The package supports BCP-47 style language codes:

  • Simple codes: "es", "tt", "yi"
  • With region (variants): "es-ES", "en-US" → treated as language variants
  • With script (extracted): "yi-Latn", "tt-Cyrl" → extracts script
  • Script names (extracted): "tt-cyrillic", "yi-latin" → extracts script
  • Complex codes: "zh-Hans-CN" → extracts "hans" script, preserves "CN" region

When both a script in the code and an explicit script parameter are provided, the explicit parameter takes precedence.

Language Variants

Region codes are treated as language variants. The package will:

  1. Try to load variant-specific data (e.g., es-ES.json) if available
  2. Fall back to base language (e.g., es.json) with a warning if variant not found
  3. Store the variant information in the variant property (only if variant file exists)
# Base language
es = Transcriber("es")
print(es.variant)  # None

# Variant request (falls back to base with warning if es-ES.json doesn't exist)
es_es = Transcriber("es-ES")
print(es_es.variant)  # None (because es-ES.json doesn't exist, fell back to es.json)

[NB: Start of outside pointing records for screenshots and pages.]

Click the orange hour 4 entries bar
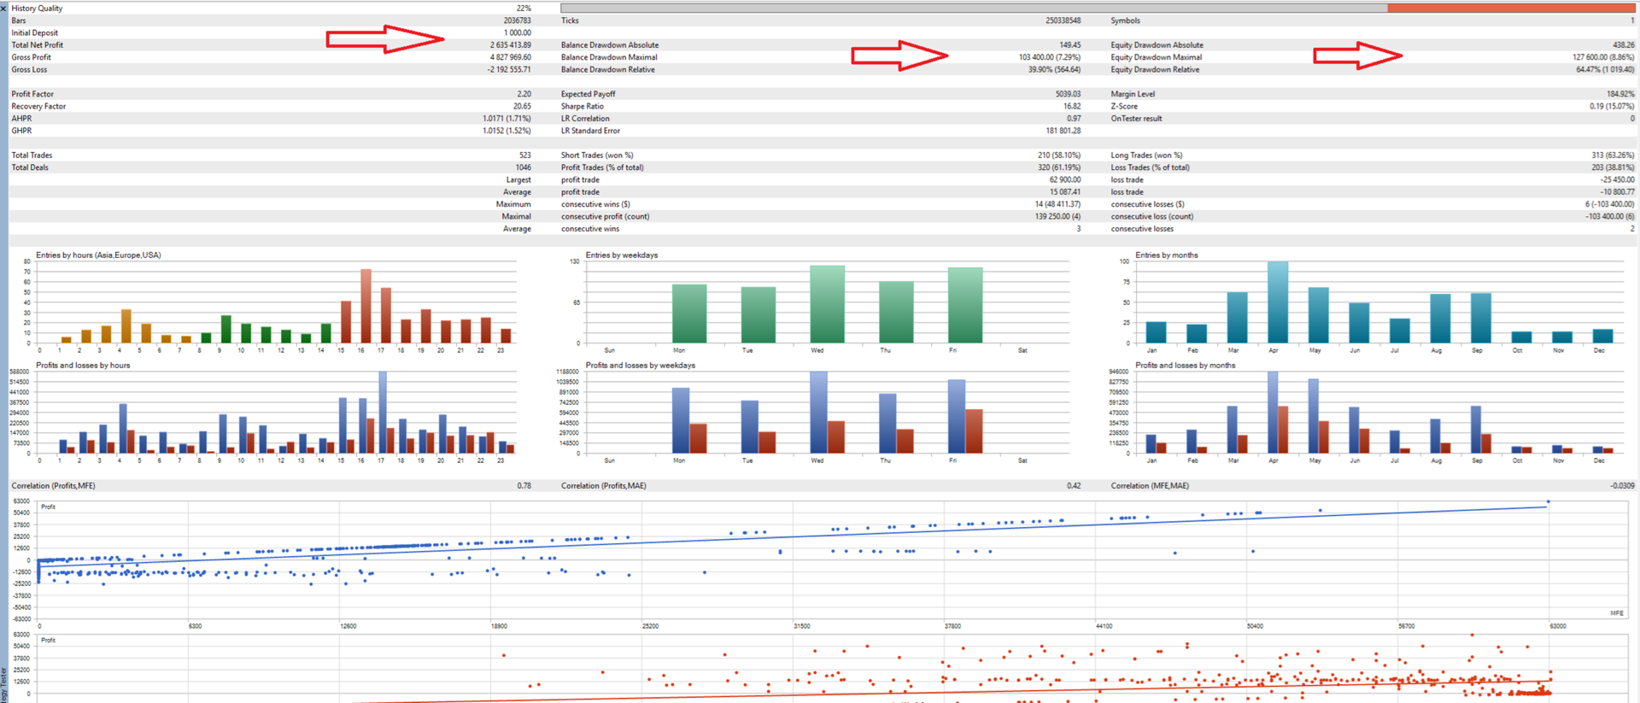 point(126,326)
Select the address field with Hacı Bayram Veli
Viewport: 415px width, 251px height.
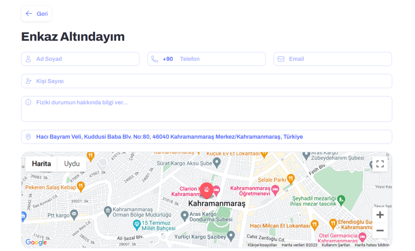[x=207, y=137]
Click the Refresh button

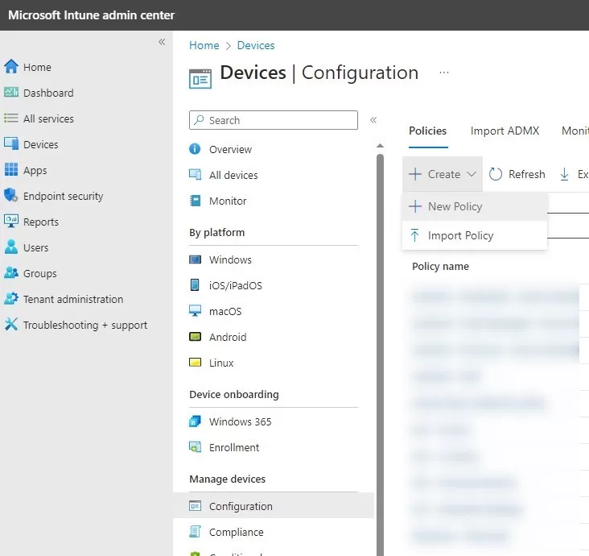coord(517,174)
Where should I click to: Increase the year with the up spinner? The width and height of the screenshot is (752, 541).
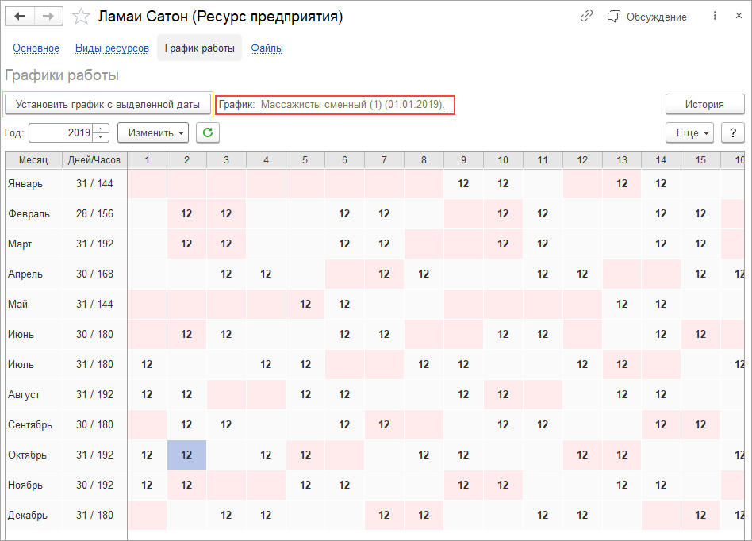[101, 129]
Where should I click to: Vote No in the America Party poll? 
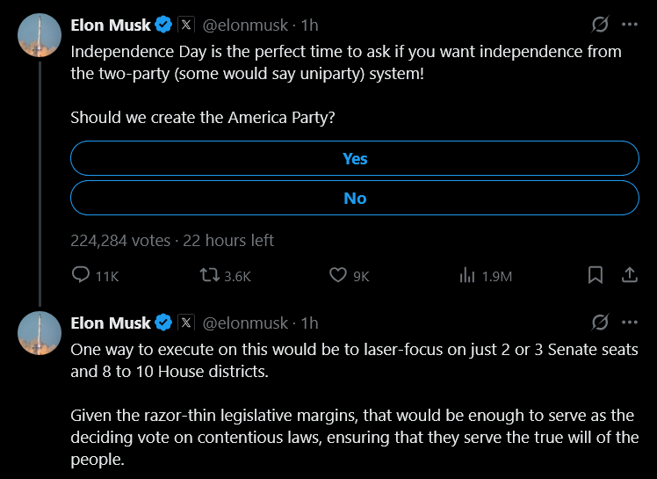[354, 198]
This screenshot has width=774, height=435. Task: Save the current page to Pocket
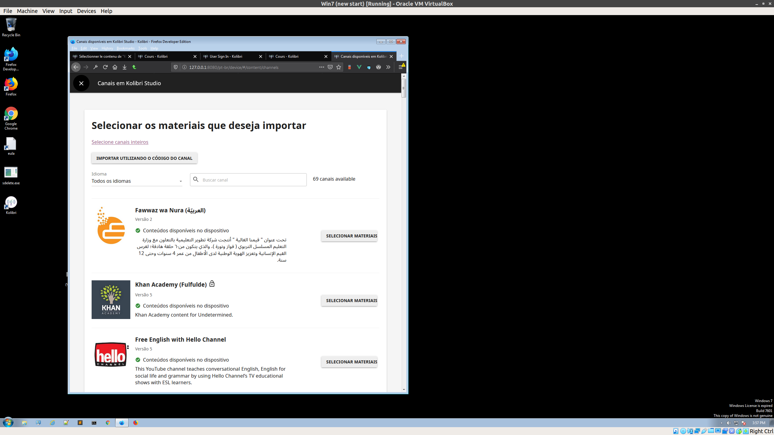pyautogui.click(x=330, y=67)
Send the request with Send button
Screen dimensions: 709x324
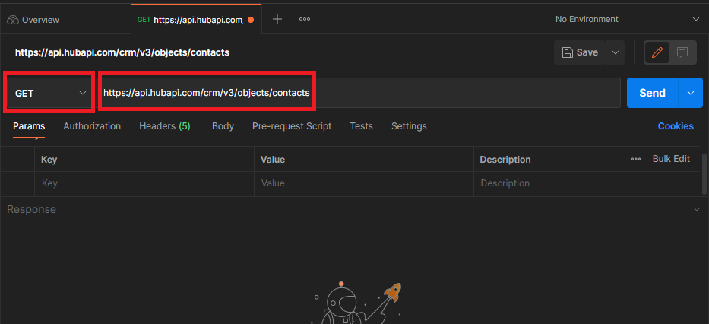[x=652, y=93]
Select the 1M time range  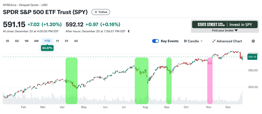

# If es-ES.json existed, then:
# es_es.variant would be "ES"

Behavior:

  • If variant file exists: variant property returns the region code (e.g., "ES")
  • If variant file doesn't exist: falls back to base language, variant is None

To create a variant, add a JSON file like es-ES.json to the xpfcorpus/data/languages/ directory with variant-specific rules.

Command-Line Interface

# Transcribe words
xpfcorpus transcribe es ejemplo hola mundo

# Transcribe from file (extracts first word from each line)
xpfcorpus transcribe es -f words.txt

# Transcribe from stdin
echo -e "mundo\nbueno" | xpfcorpus transcribe es
cat words.txt | xpfcorpus transcribe es -f -

# Combine command-line words and file
xpfcorpus transcribe es ejemplo hola -f more_words.txt

# List available languages
xpfcorpus list
xpfcorpus list --json

# Export language rules as YAML
xpfcorpus export es
xpfcorpus export es -o spanish.yaml

# Verify language rules
xpfcorpus verify es -v
xpfcorpus verify --all

Supported Languages

The package includes rules for 201 languages with 203 language/script combinations. Some languages have multiple scripts:

  • iu (Inuktitut): latin, syllabics
  • tt (Tatar): latin, cyrillic

Use xpfcorpus list or available_languages() for the full list.

Citation

If you use this package in your research, please cite the XPF Corpus:

@Manual{XPF2021manual,
  author={Cohen Priva, Uriel and Strand, Emily and Yang, Shiying and Mizgerd, William and Creighton, Abigail and Bai, Justin and Mathew, Rebecca and Shao, Allison and Schuster, Jordan and Wiepert, Daniela},
  title = 	 {The Cross-linguistic Phonological Frequencies (XPF) Corpus manual},
  year = 	 {2021},
  note =         {Accessible online, \url{https://cohenpr-xpf.github.io/XPF/manual/xpf_manual.pdf}}
}

License

MIT

Project details


Download files

Download the file for your platform. If you're not sure which to choose, learn more about installing packages.

Source Distribution

xpfcorpus-0.1.1.tar.gz (308.7 kB view details)

Uploaded Source

Built Distribution

If you're not sure about the file name format, learn more about wheel file names.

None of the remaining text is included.